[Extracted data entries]
::::::
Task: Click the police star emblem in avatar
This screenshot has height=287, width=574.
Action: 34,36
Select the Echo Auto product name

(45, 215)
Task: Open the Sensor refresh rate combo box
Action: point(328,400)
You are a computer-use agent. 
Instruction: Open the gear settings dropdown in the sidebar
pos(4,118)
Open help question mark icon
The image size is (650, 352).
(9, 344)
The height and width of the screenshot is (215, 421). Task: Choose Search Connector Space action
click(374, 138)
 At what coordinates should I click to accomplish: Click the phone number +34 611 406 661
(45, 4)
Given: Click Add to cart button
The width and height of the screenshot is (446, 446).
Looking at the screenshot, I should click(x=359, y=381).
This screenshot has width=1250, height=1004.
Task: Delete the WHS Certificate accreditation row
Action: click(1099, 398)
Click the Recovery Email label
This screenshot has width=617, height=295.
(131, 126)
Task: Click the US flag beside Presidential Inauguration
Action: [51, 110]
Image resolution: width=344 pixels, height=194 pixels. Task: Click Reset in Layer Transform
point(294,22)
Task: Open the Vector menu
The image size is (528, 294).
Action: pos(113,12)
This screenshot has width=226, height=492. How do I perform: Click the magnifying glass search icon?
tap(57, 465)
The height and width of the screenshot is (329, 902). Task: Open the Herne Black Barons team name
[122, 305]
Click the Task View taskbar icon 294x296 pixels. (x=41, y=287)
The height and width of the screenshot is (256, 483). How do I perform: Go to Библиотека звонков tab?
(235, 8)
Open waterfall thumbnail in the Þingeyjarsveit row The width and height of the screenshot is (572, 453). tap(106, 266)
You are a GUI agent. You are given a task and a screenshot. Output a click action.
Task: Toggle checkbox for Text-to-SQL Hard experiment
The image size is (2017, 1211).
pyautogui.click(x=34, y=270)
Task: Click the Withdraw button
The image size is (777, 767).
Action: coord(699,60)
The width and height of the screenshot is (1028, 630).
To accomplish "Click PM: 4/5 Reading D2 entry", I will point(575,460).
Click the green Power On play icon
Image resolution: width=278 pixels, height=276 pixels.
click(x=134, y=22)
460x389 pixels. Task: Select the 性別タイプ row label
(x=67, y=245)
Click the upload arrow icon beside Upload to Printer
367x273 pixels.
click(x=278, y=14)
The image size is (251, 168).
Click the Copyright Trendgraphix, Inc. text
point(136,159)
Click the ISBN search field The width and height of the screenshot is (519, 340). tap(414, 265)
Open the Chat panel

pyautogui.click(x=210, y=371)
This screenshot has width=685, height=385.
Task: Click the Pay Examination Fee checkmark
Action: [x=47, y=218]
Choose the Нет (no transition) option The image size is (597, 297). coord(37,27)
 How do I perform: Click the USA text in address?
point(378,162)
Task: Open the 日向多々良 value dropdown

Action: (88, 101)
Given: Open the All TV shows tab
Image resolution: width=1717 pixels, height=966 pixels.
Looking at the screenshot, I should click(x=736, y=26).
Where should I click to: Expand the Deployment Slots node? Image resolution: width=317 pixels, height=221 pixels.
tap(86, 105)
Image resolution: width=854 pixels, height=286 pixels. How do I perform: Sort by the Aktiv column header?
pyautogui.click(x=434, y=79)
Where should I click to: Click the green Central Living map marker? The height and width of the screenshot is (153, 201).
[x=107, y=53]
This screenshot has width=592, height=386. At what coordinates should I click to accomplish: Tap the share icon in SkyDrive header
::::::
| What to produce |
All of the entries should be output exactly as they appear above.

| Exercise answer |
Task: Click the police star emblem in avatar
This screenshot has height=287, width=574.
Action: 34,36
Select the Echo Auto product name

(45, 215)
Task: Open the Sensor refresh rate combo box
Action: point(328,400)
You are a computer-use agent. 
Instruction: Open the gear settings dropdown in the sidebar
pos(4,118)
Open help question mark icon
The image size is (650, 352).
(9, 344)
The height and width of the screenshot is (215, 421). Task: Choose Search Connector Space action
click(374, 138)
 At what coordinates should I click to accomplish: Click the phone number +34 611 406 661
(45, 4)
Given: Click Add to cart button
The width and height of the screenshot is (446, 446).
Looking at the screenshot, I should click(x=359, y=381).
This screenshot has width=1250, height=1004.
Task: Delete the WHS Certificate accreditation row
Action: click(1099, 398)
Click the Recovery Email label
This screenshot has width=617, height=295.
(131, 126)
Task: Click the US flag beside Presidential Inauguration
Action: [51, 110]
Image resolution: width=344 pixels, height=194 pixels. Task: Click Reset in Layer Transform
point(294,22)
Task: Open the Vector menu
The image size is (528, 294).
Action: pos(113,12)
This screenshot has width=226, height=492. How do I perform: Click the magnifying glass search icon?
tap(57, 465)
The height and width of the screenshot is (329, 902). Task: Open the Herne Black Barons team name
[122, 305]
Click the Task View taskbar icon 294x296 pixels. (x=41, y=287)
The height and width of the screenshot is (256, 483). How do I perform: Go to Библиотека звонков tab?
(235, 8)
Open waterfall thumbnail in the Þingeyjarsveit row The width and height of the screenshot is (572, 453). tap(106, 266)
You are a GUI agent. You are given a task and a screenshot. Output a click action.
Task: Toggle checkbox for Text-to-SQL Hard experiment
The image size is (2017, 1211).
pyautogui.click(x=34, y=270)
Task: Click the Withdraw button
The image size is (777, 767).
Action: coord(699,60)
The width and height of the screenshot is (1028, 630).
To accomplish "Click PM: 4/5 Reading D2 entry", I will point(575,460).
Click the green Power On play icon
Image resolution: width=278 pixels, height=276 pixels.
click(x=134, y=22)
460x389 pixels. Task: Select the 性別タイプ row label
(x=67, y=245)
Click the upload arrow icon beside Upload to Printer
367x273 pixels.
click(x=278, y=14)
The image size is (251, 168).
Click the Copyright Trendgraphix, Inc. text
point(136,159)
Click the ISBN search field The width and height of the screenshot is (519, 340). tap(414, 265)
Open the Chat panel

pyautogui.click(x=210, y=371)
This screenshot has width=685, height=385.
Task: Click the Pay Examination Fee checkmark
Action: [x=47, y=218]
Choose the Нет (no transition) option The image size is (597, 297). coord(37,27)
 How do I perform: Click the USA text in address?
point(378,162)
Task: Open the 日向多々良 value dropdown

Action: (88, 101)
Given: Open the All TV shows tab
Image resolution: width=1717 pixels, height=966 pixels.
Looking at the screenshot, I should click(x=736, y=26).
Where should I click to: Expand the Deployment Slots node? Image resolution: width=317 pixels, height=221 pixels.
tap(86, 105)
Image resolution: width=854 pixels, height=286 pixels. How do I perform: Sort by the Aktiv column header?
pyautogui.click(x=434, y=79)
Where should I click to: Click the green Central Living map marker? The height and width of the screenshot is (153, 201).
[x=107, y=53]
This screenshot has width=592, height=386. At what coordinates should I click to accomplish: Tap the share icon in SkyDrive header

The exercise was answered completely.